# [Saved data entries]
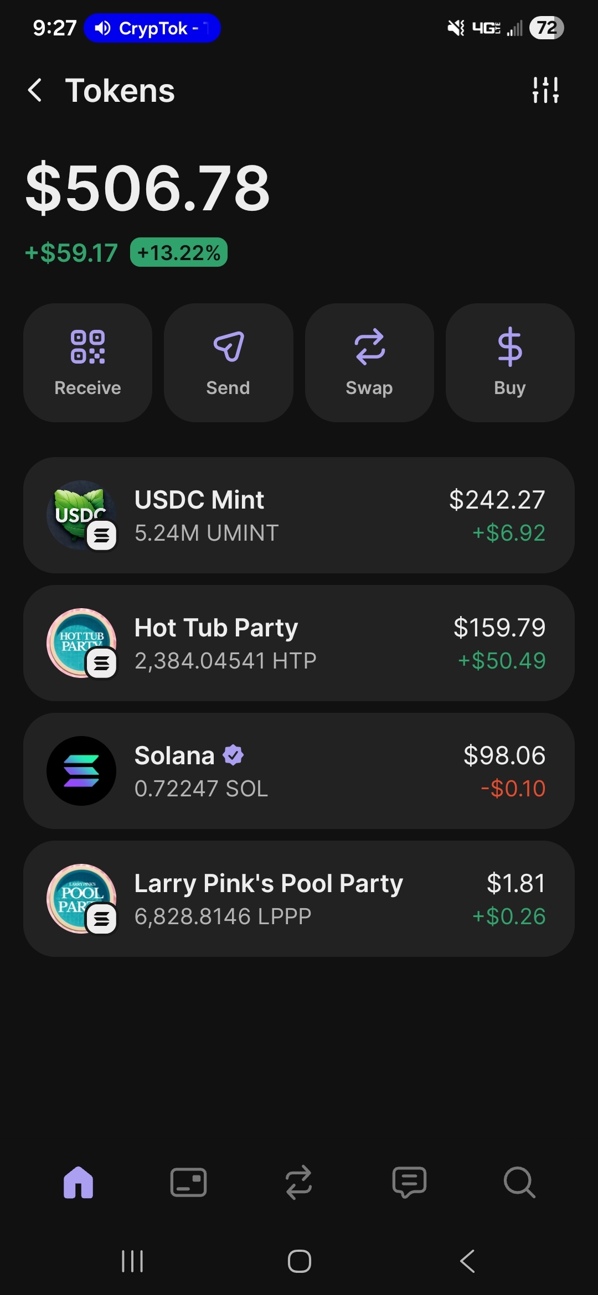
Task: Select the Hot Tub Party token
Action: click(x=299, y=643)
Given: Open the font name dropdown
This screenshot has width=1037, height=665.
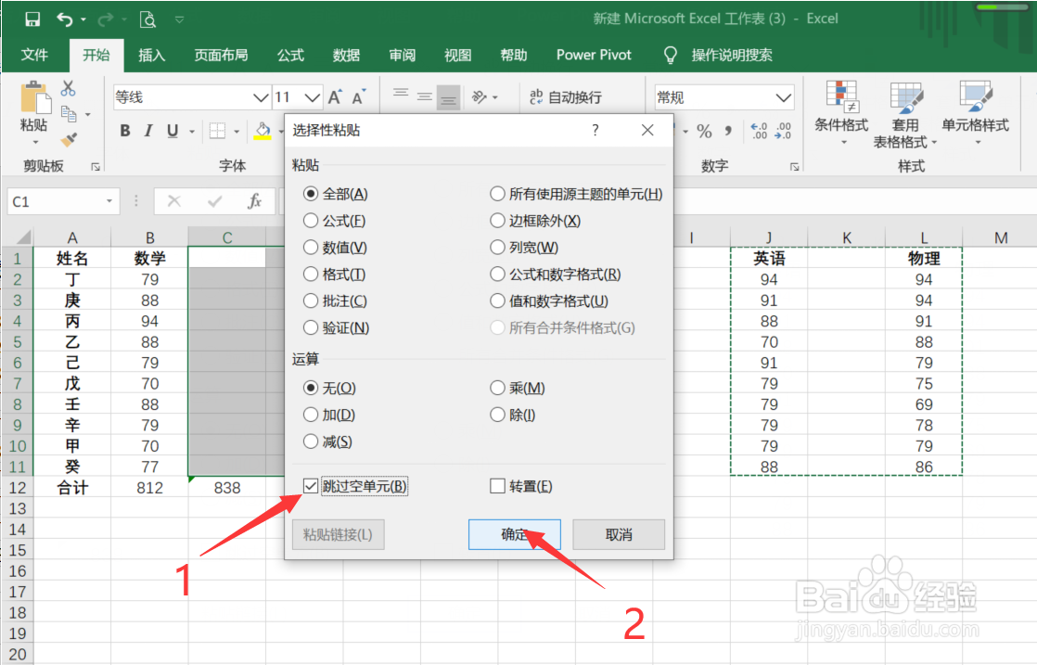Looking at the screenshot, I should click(x=261, y=96).
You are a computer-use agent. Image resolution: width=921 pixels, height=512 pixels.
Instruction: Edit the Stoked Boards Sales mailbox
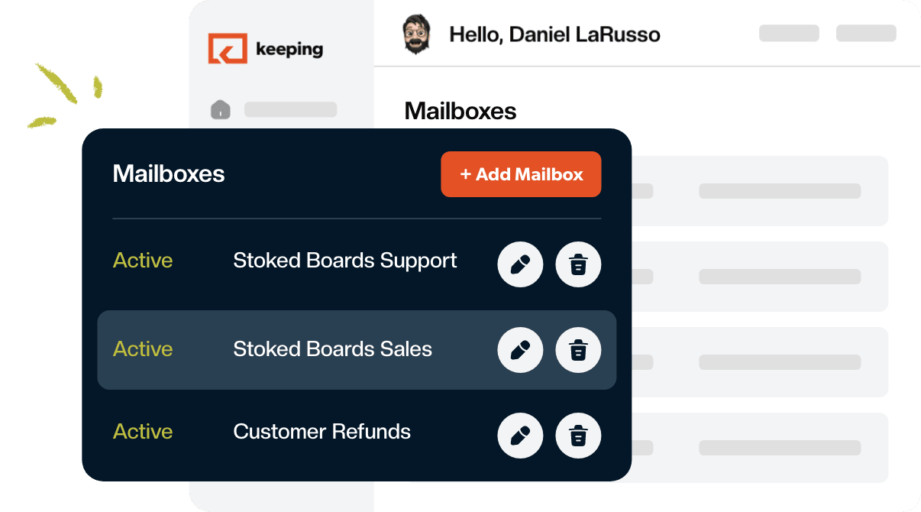click(x=520, y=350)
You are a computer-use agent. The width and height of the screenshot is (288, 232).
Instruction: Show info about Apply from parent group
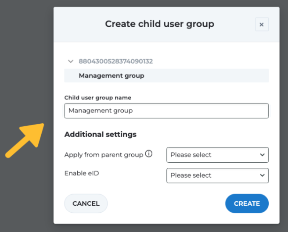tap(149, 154)
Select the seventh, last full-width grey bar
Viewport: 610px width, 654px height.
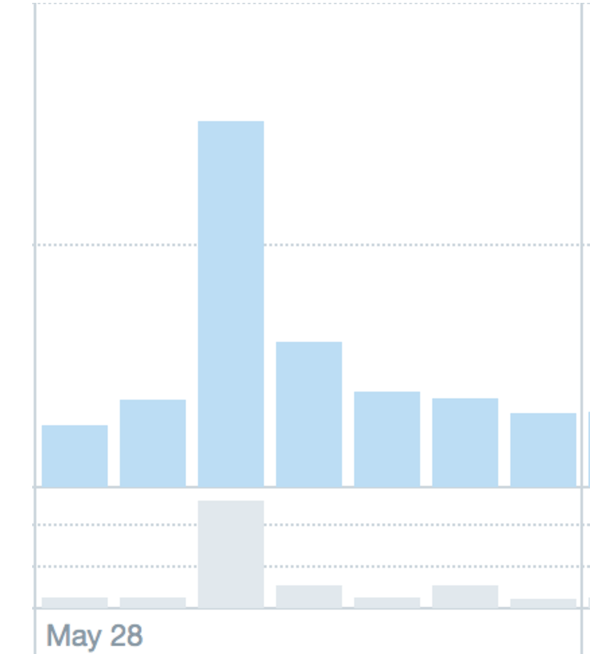[x=543, y=603]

# [Exercise aim]
Please return, without any change, the lines from the line containing "You are a computer-use agent. Image" through the last line of the entries, dropping the pictures.

# [Answer below]
You are a computer-use agent. Image resolution: width=921 pixels, height=512 pixels.
Instruction: Edit the Stoked Boards Sales mailbox
click(x=520, y=350)
You are a computer-use agent. The width and height of the screenshot is (288, 232).
Instruction: Show info about Apply from parent group
tap(149, 154)
Select the seventh, last full-width grey bar
Viewport: 610px width, 654px height.
[x=543, y=603]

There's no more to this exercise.